+++ Recorded information +++

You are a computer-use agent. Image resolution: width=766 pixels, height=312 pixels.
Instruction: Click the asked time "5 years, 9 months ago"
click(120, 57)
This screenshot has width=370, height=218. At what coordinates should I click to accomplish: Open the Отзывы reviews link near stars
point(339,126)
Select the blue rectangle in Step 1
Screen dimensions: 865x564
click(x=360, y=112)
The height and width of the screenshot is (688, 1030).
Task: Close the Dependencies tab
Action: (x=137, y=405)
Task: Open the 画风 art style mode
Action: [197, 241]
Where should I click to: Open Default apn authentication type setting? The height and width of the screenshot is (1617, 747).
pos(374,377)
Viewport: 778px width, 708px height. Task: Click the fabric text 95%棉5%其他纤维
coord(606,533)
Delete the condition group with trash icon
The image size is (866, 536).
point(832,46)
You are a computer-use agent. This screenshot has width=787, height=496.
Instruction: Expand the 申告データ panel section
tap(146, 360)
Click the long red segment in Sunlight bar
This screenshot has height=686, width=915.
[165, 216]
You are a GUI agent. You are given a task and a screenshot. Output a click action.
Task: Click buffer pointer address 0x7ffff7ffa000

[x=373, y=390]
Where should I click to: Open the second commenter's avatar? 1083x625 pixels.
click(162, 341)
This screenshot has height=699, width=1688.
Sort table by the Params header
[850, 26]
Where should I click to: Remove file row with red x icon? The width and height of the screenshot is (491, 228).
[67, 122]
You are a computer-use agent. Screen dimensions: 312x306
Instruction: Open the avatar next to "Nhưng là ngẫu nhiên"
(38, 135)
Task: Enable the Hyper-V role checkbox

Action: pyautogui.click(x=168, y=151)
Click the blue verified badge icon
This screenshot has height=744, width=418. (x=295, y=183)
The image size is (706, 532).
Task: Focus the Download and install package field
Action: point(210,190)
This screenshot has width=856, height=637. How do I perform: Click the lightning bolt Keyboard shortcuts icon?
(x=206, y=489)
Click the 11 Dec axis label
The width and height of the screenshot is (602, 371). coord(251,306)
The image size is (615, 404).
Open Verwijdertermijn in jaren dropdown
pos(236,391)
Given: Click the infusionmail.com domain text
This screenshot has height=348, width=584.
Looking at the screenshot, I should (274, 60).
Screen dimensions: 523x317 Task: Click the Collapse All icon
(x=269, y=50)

+++

> **Task prompt**:
Identify every line in the listing above that contains the word "This", and copy each of those lines in full. Match case exactly.

> **Answer**:
This screenshot has width=370, height=218. At what coordinates should I click to accomplish: Open the Отзывы reviews link near stars
You are a computer-use agent. This screenshot has width=787, height=496.
This screenshot has height=686, width=915.
This screenshot has height=699, width=1688.
This screenshot has height=744, width=418. (x=295, y=183)
This screenshot has width=856, height=637. How do I perform: Click the lightning bolt Keyboard shortcuts icon?
This screenshot has height=348, width=584.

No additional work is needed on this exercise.